Yes, it probably “needs” to do that if it is going to comply with the Act, but in practice, clearly there are many cases when CASA does not decide the rules using safety as the most important consideration. There are times when it uses the marketplace as the most important consideration – as I have said in previous posts.

You state that “CASA is invested in affordable safety”, yet for some reason they like to deny this. Try to get someone within CASA to actually say the words “affordable safety.”

I think many have this belief that the Australian public are so stupid they can’t be informed as to the different levels of safety that are provided under the regulations. Of course these different levels depend on affordability.
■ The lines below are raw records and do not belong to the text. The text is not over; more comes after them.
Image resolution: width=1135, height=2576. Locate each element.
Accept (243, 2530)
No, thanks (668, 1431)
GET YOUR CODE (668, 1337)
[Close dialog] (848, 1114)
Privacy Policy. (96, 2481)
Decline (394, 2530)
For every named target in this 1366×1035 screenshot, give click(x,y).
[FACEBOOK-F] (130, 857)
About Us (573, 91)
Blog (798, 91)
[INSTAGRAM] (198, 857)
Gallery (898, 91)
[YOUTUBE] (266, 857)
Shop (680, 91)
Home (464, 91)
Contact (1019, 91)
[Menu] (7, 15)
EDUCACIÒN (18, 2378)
If we tried to have full FAR25 airline standard aircraft operating to Bourke, the cost of the air tickets would be too high and the service would stop.

You say an argument around ETOPS or EDTO is not a good test case in this particular matter. The reason we have these twin engine operations is not because CASA decided to make the decision, it is because the decision was made in Europe and the USA. Whether people at CASA wanted to differ was not the deciding factor. They simply had to harmonise with what the rest of the world was doing – or become a laughing stock.

I would imagine Boeing went to the FAA and said words to the effect, “We can get a lot more people flying if you would approve twin engine operation over remote areas, and we can make the aircraft acceptably safe.” The FAA no doubt saw the common sense logic in this. Fortunately, the FAA doesn’t have legislation which says that safety has to be “the most important consideration.” They realise there needs to be a balance between safety and participation levels.

That is what this thread is about. It is great to see that people are becoming better informed after just about every post.

If I worked for CASA I would be proud to say that there are a number of different levels of regulated safety based on the ethos of getting as many people as possible going by air travel which is safer than the road.